Fecondi
XVI settimana T.O. –
Il profeta Geremia non lesina sulla speranza e anzi la nutre con delle visioni sempre più ampie: <Quando poi vi sarete moltiplicati e sarete stati fecondi nel paese, in quei giorni – oracolo del Signore – non si parlerà più dell’arca dell’alleanza del Signore: non verrà più in mente a nessuno e nessuno se ne ricorderà, non sarà rimpianta né rifatta> (Gr 3, 16). In un solo versetto il profeta delle contraddizioni più cocenti rivela a auspica una nuova possibile fecondità per il popolo che si radica in una relazione con il Signore sempre più intima che ha sempre meno bisogno di quelle realtà esteriori, persino quelle liturgiche, a vantaggio di una relazione con Dio intima e segnata dal primato dell’interiorità.

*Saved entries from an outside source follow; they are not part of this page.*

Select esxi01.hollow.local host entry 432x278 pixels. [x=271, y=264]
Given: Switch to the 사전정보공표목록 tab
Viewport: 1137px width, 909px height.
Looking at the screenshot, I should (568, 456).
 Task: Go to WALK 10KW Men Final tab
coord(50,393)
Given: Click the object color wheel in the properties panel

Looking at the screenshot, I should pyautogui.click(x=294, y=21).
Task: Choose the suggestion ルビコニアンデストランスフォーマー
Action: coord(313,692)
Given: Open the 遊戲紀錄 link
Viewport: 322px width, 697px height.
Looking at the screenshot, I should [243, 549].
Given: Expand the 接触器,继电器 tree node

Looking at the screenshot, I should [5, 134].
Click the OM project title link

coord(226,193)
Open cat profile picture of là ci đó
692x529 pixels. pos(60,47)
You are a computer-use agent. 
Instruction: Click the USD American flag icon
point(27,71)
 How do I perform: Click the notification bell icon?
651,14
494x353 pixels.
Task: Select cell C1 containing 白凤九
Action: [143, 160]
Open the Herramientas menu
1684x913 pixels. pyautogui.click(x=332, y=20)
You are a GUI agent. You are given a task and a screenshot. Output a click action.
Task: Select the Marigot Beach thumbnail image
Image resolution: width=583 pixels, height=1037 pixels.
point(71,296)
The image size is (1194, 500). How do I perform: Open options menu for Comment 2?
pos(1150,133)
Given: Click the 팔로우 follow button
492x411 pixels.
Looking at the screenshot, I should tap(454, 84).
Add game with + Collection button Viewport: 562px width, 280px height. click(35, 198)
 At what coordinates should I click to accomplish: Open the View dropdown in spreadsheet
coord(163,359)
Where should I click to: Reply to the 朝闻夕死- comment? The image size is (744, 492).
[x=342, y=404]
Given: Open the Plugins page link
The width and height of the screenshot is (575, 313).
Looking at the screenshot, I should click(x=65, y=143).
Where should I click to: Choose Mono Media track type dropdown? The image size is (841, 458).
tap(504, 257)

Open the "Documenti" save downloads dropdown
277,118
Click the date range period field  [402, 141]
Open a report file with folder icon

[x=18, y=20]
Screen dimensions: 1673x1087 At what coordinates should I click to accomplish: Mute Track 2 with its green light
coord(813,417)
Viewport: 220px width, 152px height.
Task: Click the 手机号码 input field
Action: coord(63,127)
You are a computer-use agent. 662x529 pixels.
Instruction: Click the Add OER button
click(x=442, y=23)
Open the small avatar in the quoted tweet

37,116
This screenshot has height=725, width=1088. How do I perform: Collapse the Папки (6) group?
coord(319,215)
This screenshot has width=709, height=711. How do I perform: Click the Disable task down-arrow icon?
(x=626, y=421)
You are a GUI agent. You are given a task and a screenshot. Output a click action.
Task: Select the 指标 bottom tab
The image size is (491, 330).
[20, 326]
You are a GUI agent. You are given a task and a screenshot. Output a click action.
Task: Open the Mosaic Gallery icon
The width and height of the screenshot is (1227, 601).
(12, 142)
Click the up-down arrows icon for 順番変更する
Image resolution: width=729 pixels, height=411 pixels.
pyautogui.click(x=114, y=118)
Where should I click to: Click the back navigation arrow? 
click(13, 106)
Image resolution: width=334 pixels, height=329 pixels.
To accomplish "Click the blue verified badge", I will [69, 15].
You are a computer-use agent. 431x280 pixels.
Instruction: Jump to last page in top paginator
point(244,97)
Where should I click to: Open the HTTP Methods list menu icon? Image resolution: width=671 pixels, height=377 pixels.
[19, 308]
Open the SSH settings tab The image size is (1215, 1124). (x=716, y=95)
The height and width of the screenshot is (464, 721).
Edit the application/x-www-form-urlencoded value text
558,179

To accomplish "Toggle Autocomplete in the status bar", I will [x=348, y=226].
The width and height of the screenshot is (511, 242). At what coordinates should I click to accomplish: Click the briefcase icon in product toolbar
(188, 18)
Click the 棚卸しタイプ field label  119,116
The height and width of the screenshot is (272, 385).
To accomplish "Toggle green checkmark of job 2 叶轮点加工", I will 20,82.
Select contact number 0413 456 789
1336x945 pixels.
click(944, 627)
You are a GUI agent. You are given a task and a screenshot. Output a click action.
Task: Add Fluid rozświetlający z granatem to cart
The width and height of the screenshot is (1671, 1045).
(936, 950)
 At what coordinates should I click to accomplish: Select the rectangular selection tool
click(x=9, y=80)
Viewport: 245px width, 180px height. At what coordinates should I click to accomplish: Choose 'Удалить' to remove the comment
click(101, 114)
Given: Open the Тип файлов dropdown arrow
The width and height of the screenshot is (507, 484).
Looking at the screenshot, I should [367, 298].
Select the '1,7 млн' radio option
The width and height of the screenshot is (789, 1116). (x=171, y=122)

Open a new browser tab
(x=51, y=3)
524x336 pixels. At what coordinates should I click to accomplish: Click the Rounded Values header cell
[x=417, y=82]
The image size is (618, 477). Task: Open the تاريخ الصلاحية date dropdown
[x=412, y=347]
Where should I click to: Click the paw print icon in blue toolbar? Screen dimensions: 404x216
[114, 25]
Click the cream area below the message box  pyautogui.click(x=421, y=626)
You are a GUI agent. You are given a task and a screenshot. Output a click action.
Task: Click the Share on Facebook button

Le ultime parole della prima lettura chiariscono come questo processo interiore di fecondità sia possibile e quale ne sia la condizione imprescindibile: <non seguiranno più caparbiamente il loro cuore malvagio> (3, 17).
Dal canto suo il Signore Gesù cui la predicazione di Geremia non solo è molto cara, ma sulla cui predicazione spesso si fonda la sua stessa predicazione della conversione insiste sul mistero di una fecondità interiore legata sempre di più alla disposizione del cuore ad accogliere la Parola non superficialmente, ma radicalmente. L’occasione per ribadire tutto ciò è data dalla spiegazione della parabola del seminatore che potrebbe pure essere intesa come la parabola dei possibili destini dei semi caduti sulla terra del cuore. In realtà, se leggiamo attentamente la spiegazione della parabola ci rendiamo conto che il soggetto è esattamente <colui che ascolta la Parola>! Ascoltare è già molto, ma sembra non essere sufficiente per essere veramente fecondi.
La Parola, secondo la spiegazione di Gesù, esige un’accoglienza che si fa gelosa custodia contro <il Maligno> che <ruba> (Mt 13, 19); esige costanza per evitare che la <persecuzione a causa della Parola> (13, 21) segni la fine della corsa della Parola nelle profondità del cuore trasformandosi così in una sorta di aborto spirituale; esige una provata libertà per evitare che la Parola venga soffocata dalla <preoccupazione del mondo e la seduzione della ricchezza> (13, 22). Il <frutto> (13, 23) è legato alla fatica gioiosa di una comprensione non solamente teorica o intellettuale, ma che si fa accoglienza esistenziale. Poco importa la quantità che può essere <il cento, il sessanta, il trenta per uno>, ciò che importa è che la Parola non venga sprecata come un seme destinato a perire non in vista di un frutto, ma per la nullificazione delle sue possibilità.
La Parola ricorda da una parte quanto la Parola abbia un’energia tutta sua che è capace di fecondare e di moltiplicare le forze e le energie, dall’altra ci rammenta che essa è affidata alle nostre mani, al nostro cuore, alla nostra cura. Se è dunque vero che noi non possiamo fare nulla senza la forza della Parola seminata nei nostri cuori, rimane altresì vero che la Parola ha bisogno della nostra accoglienza per essere feconda e basta un piccolo – persino piccolissimo – angolo di terra buona per fare questo miracolo.